Overview

Map TypeScript 5.9 / modern JavaScript habits to the Musi Book without repeating every construct example.

TypeScript sits on JavaScript objects, modules, promises, undefined, structural typing, and a huge package culture. Musi keeps the useful instinct of making shapes visible, but is less willing to let missing values, promises, or object methods carry hidden meaning. Data, records, classes, instances, and effects each have separate jobs.

Use this guide as a translation journal for JavaScript/TypeScript code. Start with the familiar habit, then ask which Musi construct owns the same promise. A page is successful when it tells you which old instinct to keep and which old shortcut to drop.

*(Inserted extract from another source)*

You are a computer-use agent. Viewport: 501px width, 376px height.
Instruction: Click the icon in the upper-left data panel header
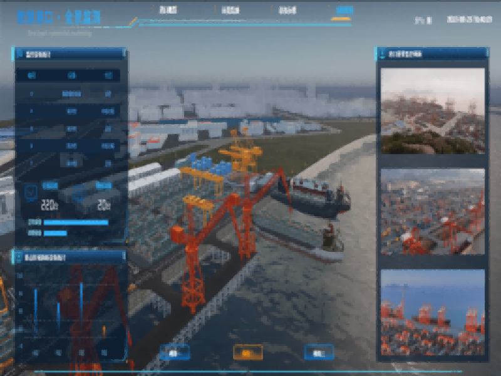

Start from the habit that hurts

Habits that still help

  • Keep the TypeScript habit of reading the shape before reading implementation details.
  • Drop the idea that any object with the right fields also explains behavior, absence, or outside work.
  • Keep examples tied to ordinary work: receipts, routes, files, animals, people, rooms, and services.

First false friend

Musi class is not a JS constructor or TS class; it is a behavior contract implemented separately from record/data shape. If you need a person, car, invoice, or package, start with records or data. If you need any type that can compare, show, encode, or step, use a class with instances.

When to switch to the Musi Book

Stay in this guide while a JavaScript/TypeScript habit is getting in the way. Switch to Values and let, Records, Patterns, Generics, Classes, and Effects when you need the source-of-truth rule.